# [Information provided]
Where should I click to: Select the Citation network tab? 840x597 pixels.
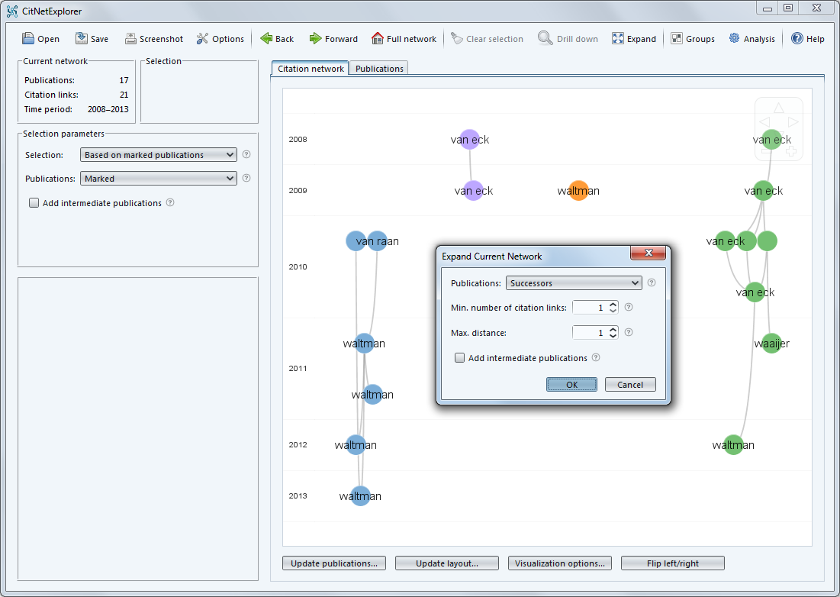click(x=310, y=69)
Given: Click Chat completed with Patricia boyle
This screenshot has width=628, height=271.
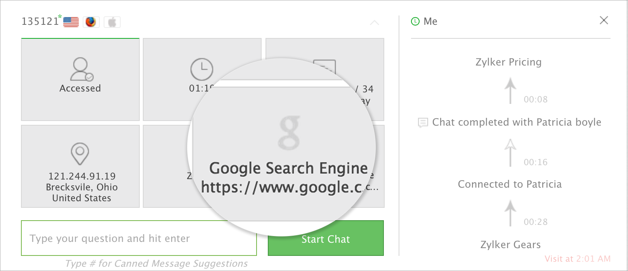Looking at the screenshot, I should pos(516,122).
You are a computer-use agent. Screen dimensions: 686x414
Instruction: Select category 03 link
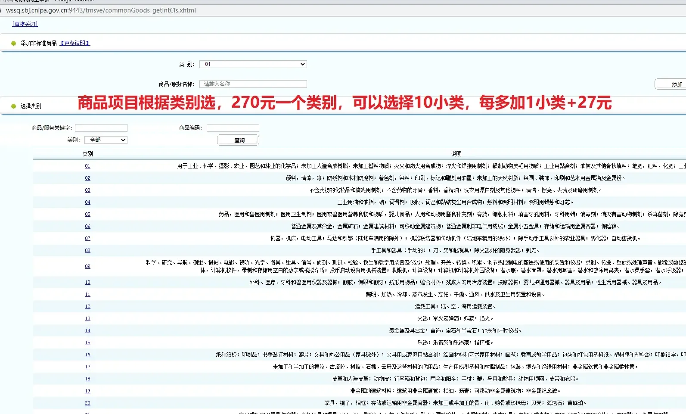coord(87,190)
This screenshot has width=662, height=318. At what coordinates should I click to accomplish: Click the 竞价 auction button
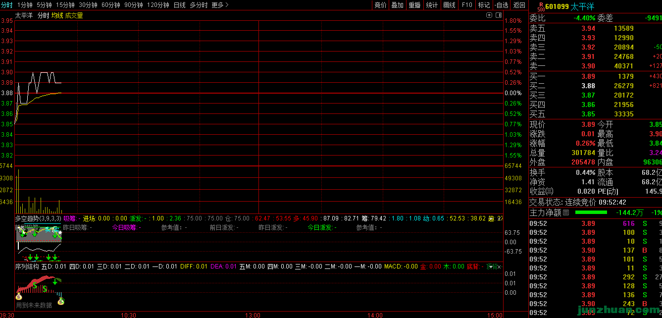point(380,5)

# [Exercise brief]
Should the entries hold any pictures, please omit those and print the remaining text exactly.

# [Task result]
Where should I click to: Select the Citation network tab? 840x597 pixels.
click(x=310, y=69)
Given: Click Chat completed with Patricia boyle
This screenshot has width=628, height=271.
Looking at the screenshot, I should pos(516,122).
You are a computer-use agent. Screen dimensions: 686x414
Instruction: Select category 03 link
coord(87,190)
This screenshot has width=662, height=318. At what coordinates should I click to accomplish: Click the 竞价 auction button
point(380,5)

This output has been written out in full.